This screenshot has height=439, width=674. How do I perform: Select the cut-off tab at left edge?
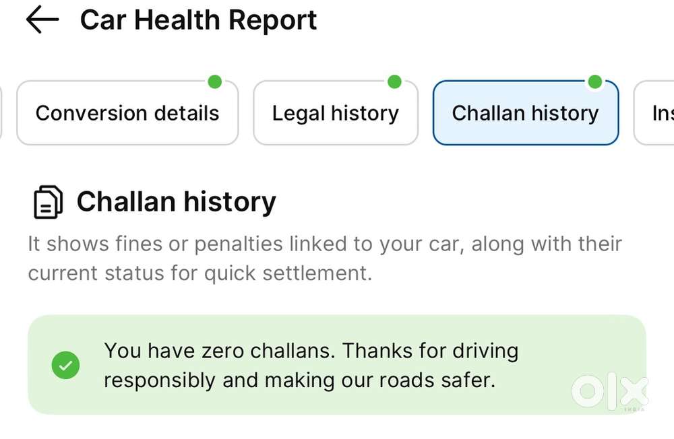[1, 113]
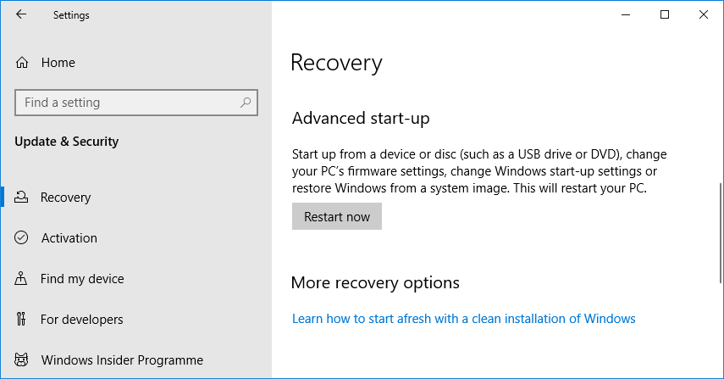Minimize the Settings window
Screen dimensions: 724x379
coord(626,14)
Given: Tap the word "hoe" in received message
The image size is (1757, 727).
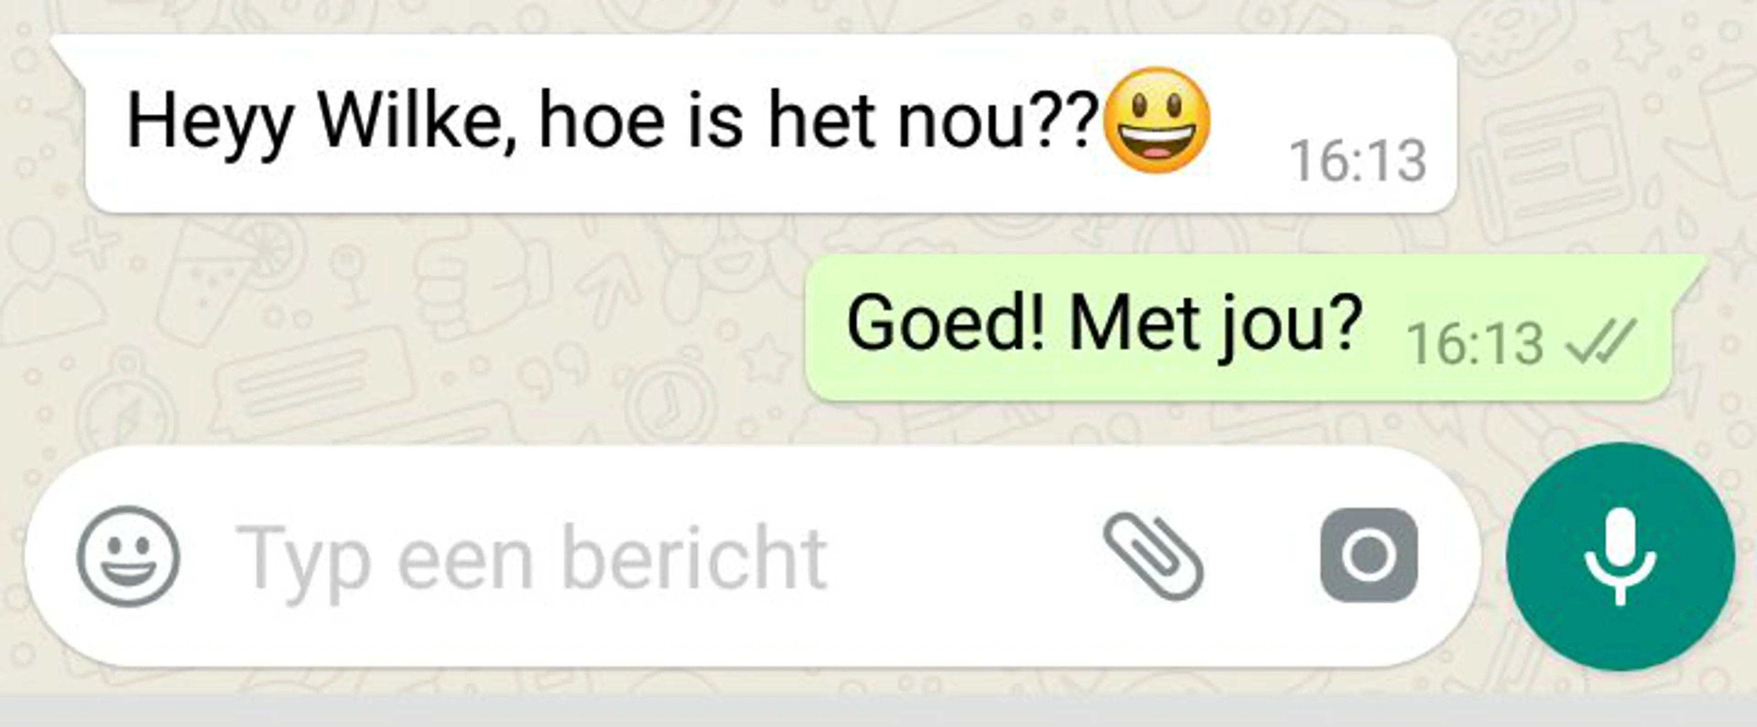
= = = = = = =
Work to be completed
The data is to be restated word for word, with any pictures set aside.

Solved exercise
This screenshot has height=439, width=674. How do I perform: Select the cut-off tab at left edge?
[1, 113]
Minimize the Settings window
Screen dimensions: 724x379
coord(626,14)
Given: Tap the word "hoe" in received message
The image size is (1757, 727).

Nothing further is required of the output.